Word and item position data:
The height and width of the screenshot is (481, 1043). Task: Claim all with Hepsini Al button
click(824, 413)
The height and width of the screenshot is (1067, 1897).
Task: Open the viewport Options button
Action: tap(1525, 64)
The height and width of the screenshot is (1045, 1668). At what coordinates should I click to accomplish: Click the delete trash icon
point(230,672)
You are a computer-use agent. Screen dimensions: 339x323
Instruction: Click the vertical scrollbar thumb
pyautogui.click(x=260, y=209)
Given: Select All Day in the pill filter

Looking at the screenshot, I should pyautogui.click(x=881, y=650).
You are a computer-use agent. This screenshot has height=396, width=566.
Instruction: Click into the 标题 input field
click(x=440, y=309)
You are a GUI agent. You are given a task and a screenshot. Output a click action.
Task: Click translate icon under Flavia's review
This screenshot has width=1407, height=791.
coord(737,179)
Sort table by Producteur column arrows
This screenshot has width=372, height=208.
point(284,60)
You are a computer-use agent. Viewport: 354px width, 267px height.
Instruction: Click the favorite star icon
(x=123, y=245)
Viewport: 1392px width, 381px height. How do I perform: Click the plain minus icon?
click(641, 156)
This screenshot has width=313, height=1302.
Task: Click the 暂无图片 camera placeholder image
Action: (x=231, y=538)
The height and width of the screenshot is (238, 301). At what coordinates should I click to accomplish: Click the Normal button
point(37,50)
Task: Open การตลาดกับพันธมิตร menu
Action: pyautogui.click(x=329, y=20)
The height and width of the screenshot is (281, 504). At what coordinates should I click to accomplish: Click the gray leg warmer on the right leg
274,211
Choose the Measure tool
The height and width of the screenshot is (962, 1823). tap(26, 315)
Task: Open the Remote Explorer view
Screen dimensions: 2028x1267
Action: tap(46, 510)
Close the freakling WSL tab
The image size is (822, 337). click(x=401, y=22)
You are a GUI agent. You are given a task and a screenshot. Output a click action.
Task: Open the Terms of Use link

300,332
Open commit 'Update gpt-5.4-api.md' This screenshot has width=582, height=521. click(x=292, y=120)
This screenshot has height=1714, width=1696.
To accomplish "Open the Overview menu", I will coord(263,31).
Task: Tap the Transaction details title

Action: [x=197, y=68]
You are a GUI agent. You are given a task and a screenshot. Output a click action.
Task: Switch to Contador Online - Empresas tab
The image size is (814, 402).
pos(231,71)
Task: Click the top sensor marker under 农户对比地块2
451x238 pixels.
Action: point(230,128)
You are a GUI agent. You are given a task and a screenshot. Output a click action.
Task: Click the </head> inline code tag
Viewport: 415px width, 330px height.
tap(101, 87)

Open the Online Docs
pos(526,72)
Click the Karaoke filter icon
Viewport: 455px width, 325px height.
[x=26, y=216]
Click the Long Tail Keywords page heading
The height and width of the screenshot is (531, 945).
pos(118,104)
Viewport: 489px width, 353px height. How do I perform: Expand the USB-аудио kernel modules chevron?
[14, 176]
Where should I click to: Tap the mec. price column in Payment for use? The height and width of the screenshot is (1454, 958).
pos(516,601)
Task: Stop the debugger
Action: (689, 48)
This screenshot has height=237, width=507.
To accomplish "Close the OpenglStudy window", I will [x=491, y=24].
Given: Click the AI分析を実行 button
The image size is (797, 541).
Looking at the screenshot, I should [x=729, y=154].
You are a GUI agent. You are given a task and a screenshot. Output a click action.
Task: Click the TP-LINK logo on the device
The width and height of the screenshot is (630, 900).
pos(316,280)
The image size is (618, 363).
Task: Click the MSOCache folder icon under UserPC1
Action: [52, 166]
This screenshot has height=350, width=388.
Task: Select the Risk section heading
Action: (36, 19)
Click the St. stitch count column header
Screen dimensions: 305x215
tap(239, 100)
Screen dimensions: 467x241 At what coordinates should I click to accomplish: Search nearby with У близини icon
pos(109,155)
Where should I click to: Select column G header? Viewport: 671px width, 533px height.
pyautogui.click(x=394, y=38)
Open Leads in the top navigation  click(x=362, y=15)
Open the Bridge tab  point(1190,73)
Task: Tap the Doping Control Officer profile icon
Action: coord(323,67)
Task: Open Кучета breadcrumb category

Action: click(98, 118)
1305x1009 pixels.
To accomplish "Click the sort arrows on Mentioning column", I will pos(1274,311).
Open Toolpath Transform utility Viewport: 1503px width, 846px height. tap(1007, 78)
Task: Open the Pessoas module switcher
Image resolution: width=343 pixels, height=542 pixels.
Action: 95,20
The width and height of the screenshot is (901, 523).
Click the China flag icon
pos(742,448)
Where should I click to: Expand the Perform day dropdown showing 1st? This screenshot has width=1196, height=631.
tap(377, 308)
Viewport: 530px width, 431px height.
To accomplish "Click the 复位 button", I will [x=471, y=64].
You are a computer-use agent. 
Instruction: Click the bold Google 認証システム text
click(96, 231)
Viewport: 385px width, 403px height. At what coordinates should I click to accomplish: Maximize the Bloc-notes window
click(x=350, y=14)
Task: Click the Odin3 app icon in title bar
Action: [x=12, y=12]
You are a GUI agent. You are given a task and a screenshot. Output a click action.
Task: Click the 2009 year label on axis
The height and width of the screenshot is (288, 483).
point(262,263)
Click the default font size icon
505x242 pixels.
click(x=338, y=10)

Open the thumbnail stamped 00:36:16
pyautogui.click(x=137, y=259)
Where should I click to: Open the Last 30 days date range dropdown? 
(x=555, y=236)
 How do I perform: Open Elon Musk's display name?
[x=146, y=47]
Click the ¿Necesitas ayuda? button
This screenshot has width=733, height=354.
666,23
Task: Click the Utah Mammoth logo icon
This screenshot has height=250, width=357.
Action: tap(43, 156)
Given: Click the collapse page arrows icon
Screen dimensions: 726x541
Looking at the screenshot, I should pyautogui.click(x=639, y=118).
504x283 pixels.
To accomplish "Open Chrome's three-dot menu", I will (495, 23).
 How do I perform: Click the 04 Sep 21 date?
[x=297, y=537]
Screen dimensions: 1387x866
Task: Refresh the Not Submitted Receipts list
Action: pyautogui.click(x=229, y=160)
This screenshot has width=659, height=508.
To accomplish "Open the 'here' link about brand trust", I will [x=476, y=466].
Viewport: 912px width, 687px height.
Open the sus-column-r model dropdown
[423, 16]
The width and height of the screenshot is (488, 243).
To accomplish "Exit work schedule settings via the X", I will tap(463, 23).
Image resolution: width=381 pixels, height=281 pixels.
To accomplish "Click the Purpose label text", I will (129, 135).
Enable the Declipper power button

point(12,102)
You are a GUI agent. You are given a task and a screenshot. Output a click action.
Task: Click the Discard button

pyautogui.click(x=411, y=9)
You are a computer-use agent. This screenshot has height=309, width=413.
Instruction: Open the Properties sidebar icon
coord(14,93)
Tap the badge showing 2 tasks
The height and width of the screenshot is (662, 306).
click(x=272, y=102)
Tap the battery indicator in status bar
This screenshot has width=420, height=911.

WHAT YOU ARE ASKED TO DO: Copy out all of the rows above again, word for word.

TASK RESULT:
The height and width of the screenshot is (481, 1043). Task: Claim all with Hepsini Al button
click(824, 413)
The height and width of the screenshot is (1067, 1897).
Task: Open the viewport Options button
Action: tap(1525, 64)
The height and width of the screenshot is (1045, 1668). At what coordinates should I click to accomplish: Click the delete trash icon
point(230,672)
You are a computer-use agent. Screen dimensions: 339x323
Instruction: Click the vertical scrollbar thumb
pyautogui.click(x=260, y=209)
Given: Select All Day in the pill filter

Looking at the screenshot, I should pyautogui.click(x=881, y=650).
You are a computer-use agent. This screenshot has height=396, width=566.
Instruction: Click into the 标题 input field
click(x=440, y=309)
You are a GUI agent. You are given a task and a screenshot. Output a click action.
Task: Click translate icon under Flavia's review
This screenshot has width=1407, height=791.
coord(737,179)
Sort table by Producteur column arrows
This screenshot has width=372, height=208.
point(284,60)
You are a computer-use agent. Viewport: 354px width, 267px height.
Instruction: Click the favorite star icon
(x=123, y=245)
Viewport: 1392px width, 381px height. How do I perform: Click the plain minus icon?
click(641, 156)
This screenshot has width=313, height=1302.
Task: Click the 暂无图片 camera placeholder image
Action: (x=231, y=538)
The height and width of the screenshot is (238, 301). At what coordinates should I click to accomplish: Click the Normal button
point(37,50)
Task: Open การตลาดกับพันธมิตร menu
Action: pyautogui.click(x=329, y=20)
The height and width of the screenshot is (281, 504). At what coordinates should I click to accomplish: Click the gray leg warmer on the right leg
274,211
Choose the Measure tool
The height and width of the screenshot is (962, 1823). tap(26, 315)
Task: Open the Remote Explorer view
Screen dimensions: 2028x1267
Action: tap(46, 510)
Close the freakling WSL tab
The image size is (822, 337). click(x=401, y=22)
You are a GUI agent. You are given a task and a screenshot. Output a click action.
Task: Open the Terms of Use link

300,332
Open commit 'Update gpt-5.4-api.md' This screenshot has width=582, height=521. click(x=292, y=120)
This screenshot has height=1714, width=1696.
To accomplish "Open the Overview menu", I will coord(263,31).
Task: Tap the Transaction details title

Action: [x=197, y=68]
You are a GUI agent. You are given a task and a screenshot. Output a click action.
Task: Switch to Contador Online - Empresas tab
The image size is (814, 402).
pos(231,71)
Task: Click the top sensor marker under 农户对比地块2
451x238 pixels.
Action: point(230,128)
You are a GUI agent. You are given a task and a screenshot. Output a click action.
Task: Click the </head> inline code tag
Viewport: 415px width, 330px height.
tap(101, 87)

Open the Online Docs
pos(526,72)
Click the Karaoke filter icon
Viewport: 455px width, 325px height.
[x=26, y=216]
Click the Long Tail Keywords page heading
The height and width of the screenshot is (531, 945).
pos(118,104)
Viewport: 489px width, 353px height. How do I perform: Expand the USB-аудио kernel modules chevron?
[14, 176]
Where should I click to: Tap the mec. price column in Payment for use? The height and width of the screenshot is (1454, 958).
pos(516,601)
Task: Stop the debugger
Action: (689, 48)
This screenshot has height=237, width=507.
To accomplish "Close the OpenglStudy window", I will [x=491, y=24].
Given: Click the AI分析を実行 button
The image size is (797, 541).
Looking at the screenshot, I should [x=729, y=154].
You are a GUI agent. You are given a task and a screenshot. Output a click action.
Task: Click the TP-LINK logo on the device
The width and height of the screenshot is (630, 900).
pos(316,280)
The image size is (618, 363).
Task: Click the MSOCache folder icon under UserPC1
Action: [52, 166]
This screenshot has height=350, width=388.
Task: Select the Risk section heading
Action: (36, 19)
Click the St. stitch count column header
Screen dimensions: 305x215
tap(239, 100)
Screen dimensions: 467x241 At what coordinates should I click to accomplish: Search nearby with У близини icon
pos(109,155)
Where should I click to: Select column G header? Viewport: 671px width, 533px height.
pyautogui.click(x=394, y=38)
Open Leads in the top navigation  click(x=362, y=15)
Open the Bridge tab  point(1190,73)
Task: Tap the Doping Control Officer profile icon
Action: coord(323,67)
Task: Open Кучета breadcrumb category

Action: click(98, 118)
1305x1009 pixels.
To accomplish "Click the sort arrows on Mentioning column", I will pos(1274,311).
Open Toolpath Transform utility Viewport: 1503px width, 846px height. tap(1007, 78)
Task: Open the Pessoas module switcher
Image resolution: width=343 pixels, height=542 pixels.
Action: 95,20
The width and height of the screenshot is (901, 523).
Click the China flag icon
pos(742,448)
Where should I click to: Expand the Perform day dropdown showing 1st? This screenshot has width=1196, height=631.
tap(377, 308)
Viewport: 530px width, 431px height.
To accomplish "Click the 复位 button", I will [x=471, y=64].
You are a computer-use agent. 
Instruction: Click the bold Google 認証システム text
click(96, 231)
Viewport: 385px width, 403px height. At what coordinates should I click to accomplish: Maximize the Bloc-notes window
click(x=350, y=14)
Task: Click the Odin3 app icon in title bar
Action: [x=12, y=12]
You are a GUI agent. You are given a task and a screenshot. Output a click action.
Task: Click the 2009 year label on axis
The height and width of the screenshot is (288, 483).
point(262,263)
Click the default font size icon
505x242 pixels.
click(x=338, y=10)

Open the thumbnail stamped 00:36:16
pyautogui.click(x=137, y=259)
Where should I click to: Open the Last 30 days date range dropdown? 
(x=555, y=236)
 How do I perform: Open Elon Musk's display name?
[x=146, y=47]
Click the ¿Necesitas ayuda? button
This screenshot has width=733, height=354.
666,23
Task: Click the Utah Mammoth logo icon
This screenshot has height=250, width=357.
Action: tap(43, 156)
Given: Click the collapse page arrows icon
Screen dimensions: 726x541
Looking at the screenshot, I should pyautogui.click(x=639, y=118).
504x283 pixels.
To accomplish "Open Chrome's three-dot menu", I will (495, 23).
 How do I perform: Click the 04 Sep 21 date?
[x=297, y=537]
Screen dimensions: 1387x866
Task: Refresh the Not Submitted Receipts list
Action: pyautogui.click(x=229, y=160)
This screenshot has width=659, height=508.
To accomplish "Open the 'here' link about brand trust", I will [x=476, y=466].
Viewport: 912px width, 687px height.
Open the sus-column-r model dropdown
[423, 16]
The width and height of the screenshot is (488, 243).
To accomplish "Exit work schedule settings via the X", I will tap(463, 23).
Image resolution: width=381 pixels, height=281 pixels.
To accomplish "Click the Purpose label text", I will (129, 135).
Enable the Declipper power button

point(12,102)
You are a GUI agent. You are given a task and a screenshot. Output a click action.
Task: Click the Discard button

pyautogui.click(x=411, y=9)
You are a computer-use agent. This screenshot has height=309, width=413.
Instruction: Open the Properties sidebar icon
coord(14,93)
Tap the badge showing 2 tasks
The height and width of the screenshot is (662, 306).
click(x=272, y=102)
Tap the battery indicator in status bar
This screenshot has width=420, height=911.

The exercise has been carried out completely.